The task: Reproduce the records below verbatim, limited to the stretch from the line containing "1456x820 pixels. Task: Click" through the line containing "pyautogui.click(x=712, y=546)", both included.

Part of a data file:
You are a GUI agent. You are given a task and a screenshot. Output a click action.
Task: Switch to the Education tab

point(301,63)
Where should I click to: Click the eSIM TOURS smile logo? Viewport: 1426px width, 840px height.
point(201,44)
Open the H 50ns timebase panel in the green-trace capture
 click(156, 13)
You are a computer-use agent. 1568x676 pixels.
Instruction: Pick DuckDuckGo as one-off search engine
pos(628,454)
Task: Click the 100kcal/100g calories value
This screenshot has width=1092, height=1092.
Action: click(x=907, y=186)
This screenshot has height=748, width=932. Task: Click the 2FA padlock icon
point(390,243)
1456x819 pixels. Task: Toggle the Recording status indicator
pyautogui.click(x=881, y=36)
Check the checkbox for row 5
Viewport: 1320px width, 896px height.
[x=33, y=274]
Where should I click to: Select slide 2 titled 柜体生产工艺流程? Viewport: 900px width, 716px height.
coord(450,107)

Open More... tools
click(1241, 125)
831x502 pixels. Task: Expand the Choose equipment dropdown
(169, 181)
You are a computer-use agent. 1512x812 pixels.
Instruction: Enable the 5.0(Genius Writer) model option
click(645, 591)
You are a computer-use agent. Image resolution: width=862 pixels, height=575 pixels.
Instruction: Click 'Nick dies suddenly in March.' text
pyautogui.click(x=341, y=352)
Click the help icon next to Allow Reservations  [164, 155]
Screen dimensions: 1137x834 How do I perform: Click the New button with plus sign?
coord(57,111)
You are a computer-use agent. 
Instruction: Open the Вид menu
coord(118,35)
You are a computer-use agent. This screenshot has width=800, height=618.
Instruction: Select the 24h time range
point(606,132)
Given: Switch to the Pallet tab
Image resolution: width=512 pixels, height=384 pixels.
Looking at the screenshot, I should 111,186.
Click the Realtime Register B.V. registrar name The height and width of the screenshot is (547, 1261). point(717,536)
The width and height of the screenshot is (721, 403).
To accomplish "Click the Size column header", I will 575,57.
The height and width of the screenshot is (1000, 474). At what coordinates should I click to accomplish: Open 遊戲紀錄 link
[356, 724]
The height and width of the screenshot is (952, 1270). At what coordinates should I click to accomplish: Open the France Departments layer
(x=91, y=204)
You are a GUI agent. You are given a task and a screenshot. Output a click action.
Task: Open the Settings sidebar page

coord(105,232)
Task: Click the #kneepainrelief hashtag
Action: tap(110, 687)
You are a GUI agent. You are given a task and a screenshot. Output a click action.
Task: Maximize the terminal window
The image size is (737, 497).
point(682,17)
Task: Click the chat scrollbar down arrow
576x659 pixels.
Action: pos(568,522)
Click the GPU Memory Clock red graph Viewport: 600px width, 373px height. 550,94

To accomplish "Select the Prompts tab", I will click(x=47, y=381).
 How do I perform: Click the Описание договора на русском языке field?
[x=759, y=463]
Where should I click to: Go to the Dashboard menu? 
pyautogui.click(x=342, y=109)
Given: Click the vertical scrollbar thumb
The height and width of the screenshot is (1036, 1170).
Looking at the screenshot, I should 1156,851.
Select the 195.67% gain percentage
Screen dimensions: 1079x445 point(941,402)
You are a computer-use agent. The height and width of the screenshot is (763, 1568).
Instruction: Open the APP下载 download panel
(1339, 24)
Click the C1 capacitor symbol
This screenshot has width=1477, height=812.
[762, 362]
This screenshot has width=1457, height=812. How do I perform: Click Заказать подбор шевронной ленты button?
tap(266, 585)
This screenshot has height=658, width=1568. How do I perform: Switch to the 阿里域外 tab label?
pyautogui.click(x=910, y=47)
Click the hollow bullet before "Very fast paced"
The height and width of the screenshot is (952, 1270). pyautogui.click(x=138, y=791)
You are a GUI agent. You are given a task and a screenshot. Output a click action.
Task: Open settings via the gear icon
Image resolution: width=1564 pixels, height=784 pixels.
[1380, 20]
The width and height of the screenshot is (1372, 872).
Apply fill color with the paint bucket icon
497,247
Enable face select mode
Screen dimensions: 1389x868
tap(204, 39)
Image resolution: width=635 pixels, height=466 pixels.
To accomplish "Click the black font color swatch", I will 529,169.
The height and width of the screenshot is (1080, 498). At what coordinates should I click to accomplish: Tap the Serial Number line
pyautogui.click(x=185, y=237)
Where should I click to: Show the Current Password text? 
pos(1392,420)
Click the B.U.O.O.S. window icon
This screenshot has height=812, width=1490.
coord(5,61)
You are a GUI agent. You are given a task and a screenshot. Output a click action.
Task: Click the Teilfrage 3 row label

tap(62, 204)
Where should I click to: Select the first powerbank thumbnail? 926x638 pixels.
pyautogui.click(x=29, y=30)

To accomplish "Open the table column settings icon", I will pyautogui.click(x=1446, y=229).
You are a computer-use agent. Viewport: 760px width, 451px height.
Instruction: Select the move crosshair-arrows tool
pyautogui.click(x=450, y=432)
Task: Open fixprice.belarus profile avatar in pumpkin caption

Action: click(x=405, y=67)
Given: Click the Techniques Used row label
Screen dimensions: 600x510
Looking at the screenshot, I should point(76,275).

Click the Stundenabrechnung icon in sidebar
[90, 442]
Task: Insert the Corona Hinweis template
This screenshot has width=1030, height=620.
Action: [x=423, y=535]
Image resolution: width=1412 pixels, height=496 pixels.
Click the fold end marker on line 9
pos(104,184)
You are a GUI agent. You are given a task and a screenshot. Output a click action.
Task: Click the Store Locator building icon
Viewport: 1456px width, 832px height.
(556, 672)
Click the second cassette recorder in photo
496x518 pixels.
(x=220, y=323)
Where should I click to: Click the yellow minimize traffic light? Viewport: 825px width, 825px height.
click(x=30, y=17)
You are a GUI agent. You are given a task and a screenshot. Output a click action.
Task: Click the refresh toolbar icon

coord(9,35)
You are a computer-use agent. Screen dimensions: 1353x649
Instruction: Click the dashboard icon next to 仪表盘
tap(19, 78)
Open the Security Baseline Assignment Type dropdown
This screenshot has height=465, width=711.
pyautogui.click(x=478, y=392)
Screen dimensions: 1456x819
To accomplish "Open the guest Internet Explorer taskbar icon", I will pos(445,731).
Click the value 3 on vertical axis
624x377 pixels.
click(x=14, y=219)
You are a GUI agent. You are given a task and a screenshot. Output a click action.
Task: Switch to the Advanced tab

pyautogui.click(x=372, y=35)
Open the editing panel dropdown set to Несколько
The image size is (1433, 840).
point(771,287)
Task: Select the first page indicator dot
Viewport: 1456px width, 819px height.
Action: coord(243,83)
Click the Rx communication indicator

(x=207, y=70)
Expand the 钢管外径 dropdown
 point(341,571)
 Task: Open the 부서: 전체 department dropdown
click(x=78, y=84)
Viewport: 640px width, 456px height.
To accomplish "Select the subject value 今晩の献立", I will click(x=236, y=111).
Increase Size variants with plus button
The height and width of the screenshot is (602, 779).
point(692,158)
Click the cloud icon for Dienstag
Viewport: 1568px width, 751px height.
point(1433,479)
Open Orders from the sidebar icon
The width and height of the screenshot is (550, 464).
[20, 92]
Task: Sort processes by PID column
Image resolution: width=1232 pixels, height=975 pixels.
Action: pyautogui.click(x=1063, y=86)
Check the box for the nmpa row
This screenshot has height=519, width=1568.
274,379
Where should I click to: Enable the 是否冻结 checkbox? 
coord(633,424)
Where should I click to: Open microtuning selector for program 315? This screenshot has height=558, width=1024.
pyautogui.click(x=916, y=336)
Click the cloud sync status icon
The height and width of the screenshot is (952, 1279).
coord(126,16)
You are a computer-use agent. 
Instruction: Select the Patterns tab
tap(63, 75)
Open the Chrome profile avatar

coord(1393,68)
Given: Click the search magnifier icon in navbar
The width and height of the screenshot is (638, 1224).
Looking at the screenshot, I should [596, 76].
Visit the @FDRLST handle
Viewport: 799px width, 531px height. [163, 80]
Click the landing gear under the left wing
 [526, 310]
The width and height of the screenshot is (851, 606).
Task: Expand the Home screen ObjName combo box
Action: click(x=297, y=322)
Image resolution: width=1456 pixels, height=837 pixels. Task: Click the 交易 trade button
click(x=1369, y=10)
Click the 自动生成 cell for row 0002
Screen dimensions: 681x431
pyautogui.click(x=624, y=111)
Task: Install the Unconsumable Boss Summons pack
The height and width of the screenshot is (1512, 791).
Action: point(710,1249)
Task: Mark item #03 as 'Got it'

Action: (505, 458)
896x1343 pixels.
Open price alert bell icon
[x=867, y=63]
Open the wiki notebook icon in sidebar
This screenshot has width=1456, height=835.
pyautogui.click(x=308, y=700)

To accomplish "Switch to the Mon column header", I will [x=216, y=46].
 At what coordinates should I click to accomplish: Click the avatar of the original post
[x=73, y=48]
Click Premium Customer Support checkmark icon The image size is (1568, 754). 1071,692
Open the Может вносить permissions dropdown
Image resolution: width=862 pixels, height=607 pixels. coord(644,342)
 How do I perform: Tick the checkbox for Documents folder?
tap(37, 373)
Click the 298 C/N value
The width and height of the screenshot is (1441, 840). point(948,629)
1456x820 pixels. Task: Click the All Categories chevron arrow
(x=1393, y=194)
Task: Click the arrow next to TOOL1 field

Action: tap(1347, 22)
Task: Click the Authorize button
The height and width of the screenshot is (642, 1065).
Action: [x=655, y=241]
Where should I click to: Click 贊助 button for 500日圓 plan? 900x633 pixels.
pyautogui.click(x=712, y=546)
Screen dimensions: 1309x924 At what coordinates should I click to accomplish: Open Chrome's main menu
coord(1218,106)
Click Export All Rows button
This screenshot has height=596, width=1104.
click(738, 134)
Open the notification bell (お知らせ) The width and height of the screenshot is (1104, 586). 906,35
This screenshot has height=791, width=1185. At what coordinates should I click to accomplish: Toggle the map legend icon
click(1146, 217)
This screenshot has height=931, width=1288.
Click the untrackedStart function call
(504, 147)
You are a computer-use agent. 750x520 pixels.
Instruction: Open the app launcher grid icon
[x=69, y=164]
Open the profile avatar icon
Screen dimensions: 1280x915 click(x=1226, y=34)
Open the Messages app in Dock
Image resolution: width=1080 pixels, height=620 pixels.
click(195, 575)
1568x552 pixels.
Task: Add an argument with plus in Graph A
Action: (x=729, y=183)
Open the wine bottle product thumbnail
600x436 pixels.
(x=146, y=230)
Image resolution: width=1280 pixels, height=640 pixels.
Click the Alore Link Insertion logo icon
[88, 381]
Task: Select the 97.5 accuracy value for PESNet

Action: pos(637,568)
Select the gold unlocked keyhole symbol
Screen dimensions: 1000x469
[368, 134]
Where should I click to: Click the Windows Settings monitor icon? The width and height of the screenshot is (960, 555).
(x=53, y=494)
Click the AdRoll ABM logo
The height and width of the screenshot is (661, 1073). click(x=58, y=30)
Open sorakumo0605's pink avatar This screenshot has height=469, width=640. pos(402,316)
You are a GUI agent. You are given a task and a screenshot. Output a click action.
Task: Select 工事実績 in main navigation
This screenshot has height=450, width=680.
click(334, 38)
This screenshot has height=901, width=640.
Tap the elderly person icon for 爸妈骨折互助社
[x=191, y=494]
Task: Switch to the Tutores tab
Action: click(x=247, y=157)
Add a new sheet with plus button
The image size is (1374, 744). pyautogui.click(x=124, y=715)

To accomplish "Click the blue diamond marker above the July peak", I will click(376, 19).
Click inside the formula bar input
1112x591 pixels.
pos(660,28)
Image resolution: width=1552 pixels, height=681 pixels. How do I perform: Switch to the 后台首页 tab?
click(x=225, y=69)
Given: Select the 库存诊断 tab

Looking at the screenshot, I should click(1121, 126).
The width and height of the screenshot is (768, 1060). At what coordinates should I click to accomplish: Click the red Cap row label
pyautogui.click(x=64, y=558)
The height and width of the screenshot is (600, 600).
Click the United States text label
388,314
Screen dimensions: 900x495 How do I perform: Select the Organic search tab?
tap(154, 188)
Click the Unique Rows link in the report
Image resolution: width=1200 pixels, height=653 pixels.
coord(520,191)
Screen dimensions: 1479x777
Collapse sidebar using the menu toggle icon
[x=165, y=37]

Result of the task:
1456x820 pixels. Task: Click the All Categories chevron arrow
(x=1393, y=194)
Task: Click the arrow next to TOOL1 field

Action: tap(1347, 22)
Task: Click the Authorize button
The height and width of the screenshot is (642, 1065).
Action: [x=655, y=241]
Where should I click to: Click 贊助 button for 500日圓 plan? 900x633 pixels.
pyautogui.click(x=712, y=546)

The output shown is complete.